I essentially tried to repeat my first attempt but with less time in. <I feel I over smoked it the first time, got alot drier then commercial stuff> and this time, despite the same ratio...it was a bit to salty for me, but every one else liked it!

I did some plain, some with a cajun seasoning on top, and tried this imported Fish seasoning I got from the caribbean. Oddly, the fish seasoning never came through. I thought it would since it had allspice in it.

Live and learn I suppose! Every one liked it, and I set aside a piece and a half to blend into cream cheese, so it all worked out!

Next up will be a review of a mango rub I finally found...but not on fish!


----------



## Medina Joe (Apr 29, 2019)

Looks good to me Tom.


----------



## TomKnollRFV (Apr 29, 2019)

Thanks Joe!


----------



## KrisUpInSmoke (Apr 29, 2019)

I could never really get into salmon, but this looks and sounds good enough that I'd try it again.


----------



## TomKnollRFV (Apr 29, 2019)

KrisUpInSmoke said:


> I could never really get into salmon, but this looks and sounds good enough that I'd try it again.

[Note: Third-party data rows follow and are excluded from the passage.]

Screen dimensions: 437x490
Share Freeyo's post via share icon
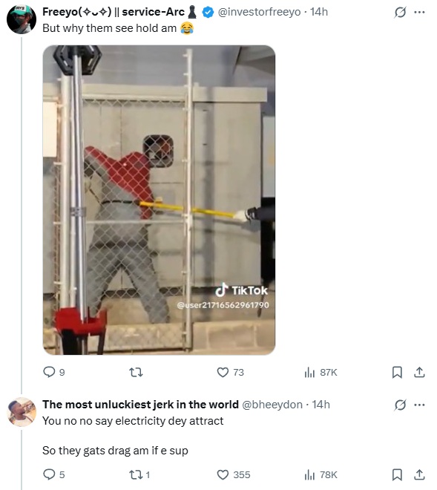click(419, 372)

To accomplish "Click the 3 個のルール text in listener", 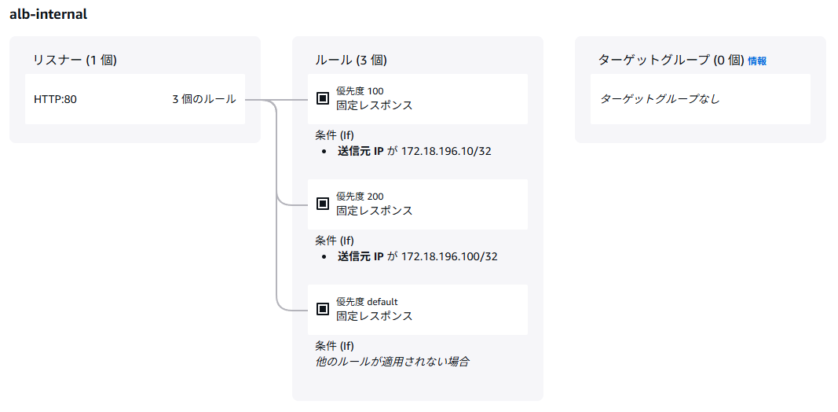I will coord(203,99).
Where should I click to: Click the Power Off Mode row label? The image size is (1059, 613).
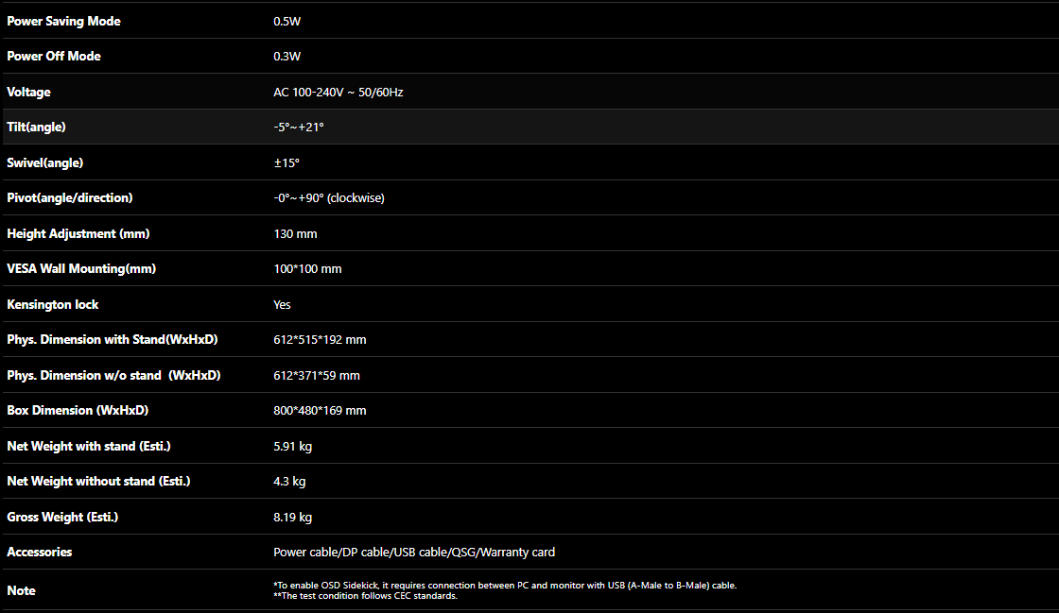click(53, 56)
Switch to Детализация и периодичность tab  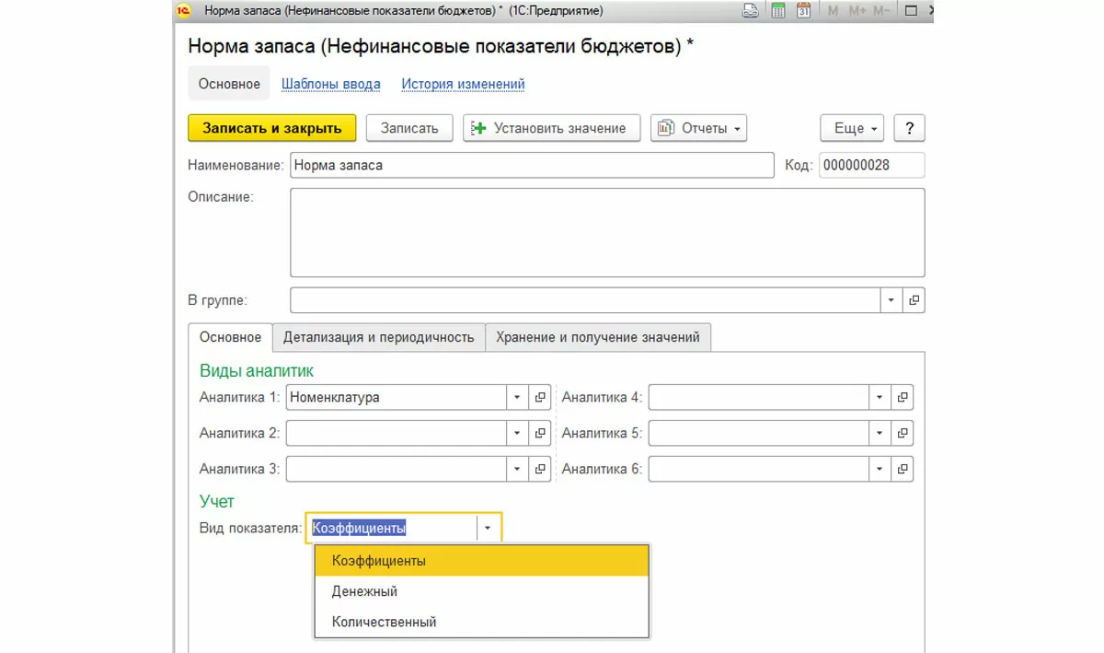click(x=378, y=337)
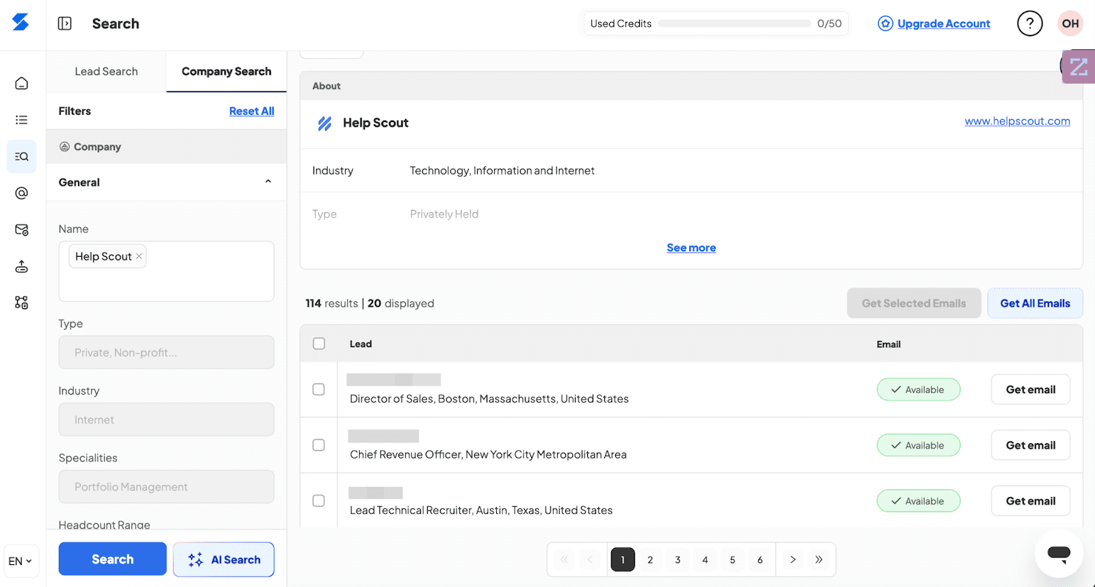This screenshot has width=1095, height=587.
Task: Tick the Chief Revenue Officer checkbox
Action: (x=319, y=445)
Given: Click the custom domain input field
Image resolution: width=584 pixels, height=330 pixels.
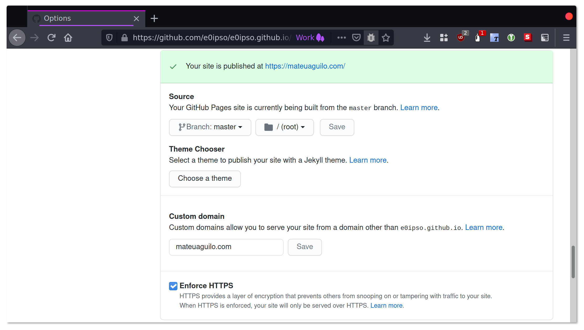Looking at the screenshot, I should pyautogui.click(x=226, y=247).
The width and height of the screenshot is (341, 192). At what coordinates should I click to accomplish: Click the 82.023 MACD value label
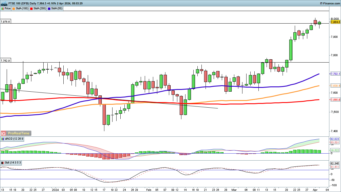335,139
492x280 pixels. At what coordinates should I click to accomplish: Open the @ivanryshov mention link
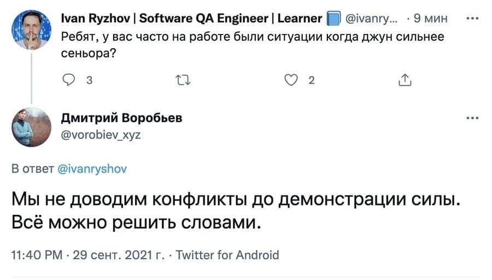pyautogui.click(x=92, y=169)
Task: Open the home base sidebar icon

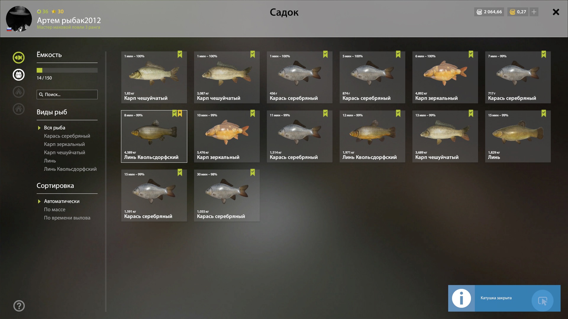Action: coord(19,109)
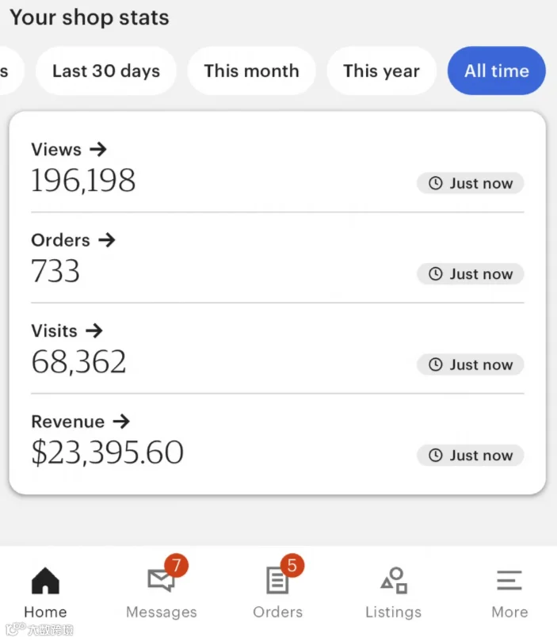Open Revenue details via arrow
The image size is (557, 641).
pyautogui.click(x=121, y=422)

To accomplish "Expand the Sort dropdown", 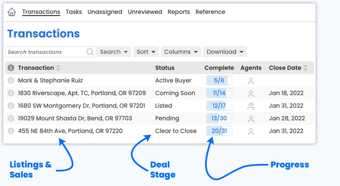I will [146, 52].
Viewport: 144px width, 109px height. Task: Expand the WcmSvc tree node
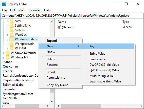[7, 35]
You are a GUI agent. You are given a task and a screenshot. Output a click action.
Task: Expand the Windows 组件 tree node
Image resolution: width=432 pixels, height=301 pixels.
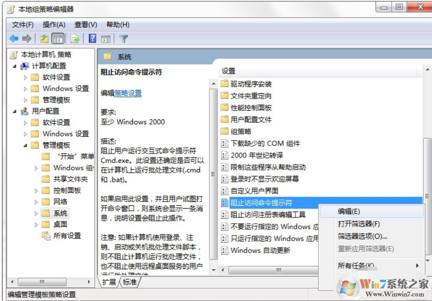coord(35,168)
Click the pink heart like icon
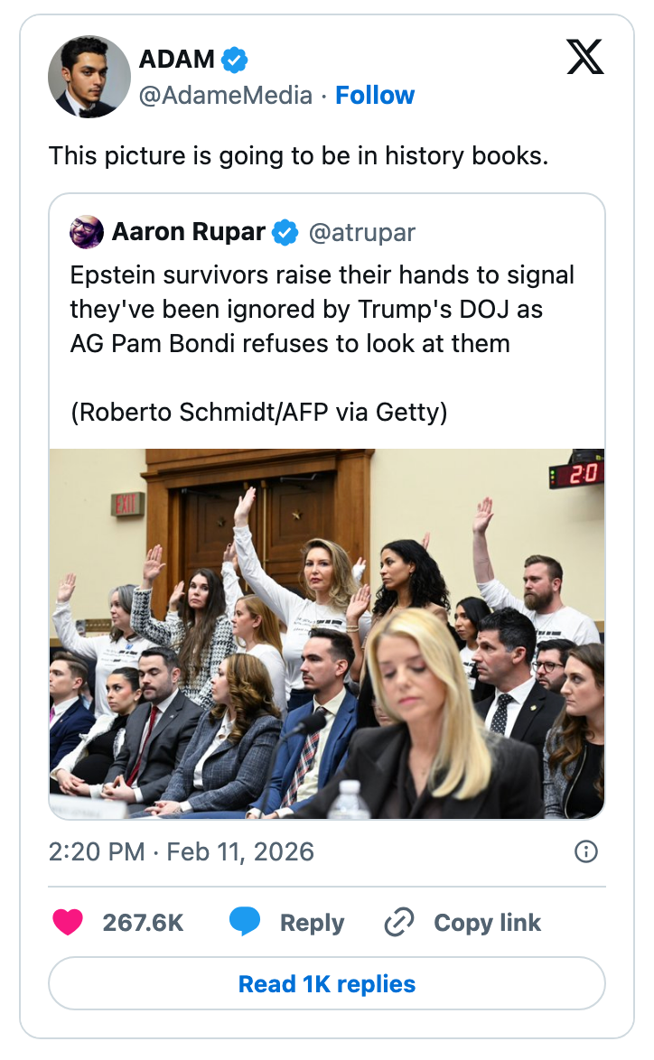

It's more for my family and one of my friends. I'll eat a few chunks and be done, it's why I normally combine mine into cream cheese for a spread for toast or crackers. But if I get those flavoured tuna pouches I love them. Same flavour in smoked fish and eeh.. lol


----------



## gmc2003 (May 1, 2019)

Looks pretty darn good to me, and we love our salmon.

Point for sure
Chris


----------



## TomKnollRFV (May 1, 2019)

Thanks Chris!

I just wish I got more chances to do it! I'm wondering how much the species of salmon impacts flavour.


----------



## cmayna (Jun 8, 2019)

Tom,
No matter if you are smoking it for finger food or for an entree, I would not let the internal temp to go above 145* before I pull it.


----------